A framing effect that large?

"Since 2016 a majority of respondents have thought that it's either 'quite likely,' 'likely,' or an 'about even chance' that technological progress becomes more than an order of magnitude faster within 5 years of High Level Machine Intelligence being achieved."

"A large majority of participants thought state-of-the-art AI systems in twenty years would be likely or very likely to:"

  1. Find unexpected ways to achieve goals (82.3% of respondents),
  2. Be able to talk like a human expert on most topics (81.4% of respondents), and
  3. Frequently behave in ways that are surprising to humans (69.1% of respondents)

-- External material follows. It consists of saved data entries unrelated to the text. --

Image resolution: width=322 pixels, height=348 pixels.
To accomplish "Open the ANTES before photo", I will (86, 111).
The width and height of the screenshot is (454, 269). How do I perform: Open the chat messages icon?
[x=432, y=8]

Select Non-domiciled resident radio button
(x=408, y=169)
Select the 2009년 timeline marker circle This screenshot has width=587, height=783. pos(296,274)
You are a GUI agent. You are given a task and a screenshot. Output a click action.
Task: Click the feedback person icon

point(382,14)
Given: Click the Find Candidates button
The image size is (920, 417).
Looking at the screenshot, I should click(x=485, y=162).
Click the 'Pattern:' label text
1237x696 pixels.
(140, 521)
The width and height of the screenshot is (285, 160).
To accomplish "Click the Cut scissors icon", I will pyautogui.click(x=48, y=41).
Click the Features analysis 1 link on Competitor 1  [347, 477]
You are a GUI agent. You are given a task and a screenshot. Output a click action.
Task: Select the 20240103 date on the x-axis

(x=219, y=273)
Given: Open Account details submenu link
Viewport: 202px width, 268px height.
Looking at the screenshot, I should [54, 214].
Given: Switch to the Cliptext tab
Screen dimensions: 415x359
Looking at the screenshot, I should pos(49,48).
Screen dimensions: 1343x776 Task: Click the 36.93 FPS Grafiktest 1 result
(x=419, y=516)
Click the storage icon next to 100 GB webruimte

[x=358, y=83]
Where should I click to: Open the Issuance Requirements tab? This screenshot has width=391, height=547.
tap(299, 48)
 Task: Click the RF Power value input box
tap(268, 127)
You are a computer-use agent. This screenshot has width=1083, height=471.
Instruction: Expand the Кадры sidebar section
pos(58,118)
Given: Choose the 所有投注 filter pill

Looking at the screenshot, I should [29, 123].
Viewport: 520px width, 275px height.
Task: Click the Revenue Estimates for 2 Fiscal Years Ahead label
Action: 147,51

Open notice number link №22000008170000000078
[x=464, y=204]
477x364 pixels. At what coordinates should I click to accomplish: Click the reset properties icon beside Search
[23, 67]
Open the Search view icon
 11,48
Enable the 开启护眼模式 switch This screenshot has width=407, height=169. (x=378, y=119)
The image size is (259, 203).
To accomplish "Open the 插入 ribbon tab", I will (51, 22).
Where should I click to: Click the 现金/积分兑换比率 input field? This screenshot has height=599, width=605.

"Most respondents considered it unlikely that users of AI systems in 2028 will be able to know the true reasons for the AI systems' choices, with only 20% giving it better than even odds."

"Scenarios worthy of most concern were: spread of false information e.g. deepfakes (86%), manipulation of large-scale public opinion trends (79%), AI letting dangerous groups make powerful tools (e.g. engineered viruses) (73%), authoritarian rulers using AI to control their populations (73%), and AI systems worsening economic inequality by disproportionately benefiting certain individuals (71%)."

"Respondents exhibited diverse views on the expected goodness/badness of High Level Machine Intelligence. Responses range from extremely optimistic to extremely pessimistic. Over a third of participants (38%) put at least a 10% chance on extremely bad outcomes (e.g. human extinction)."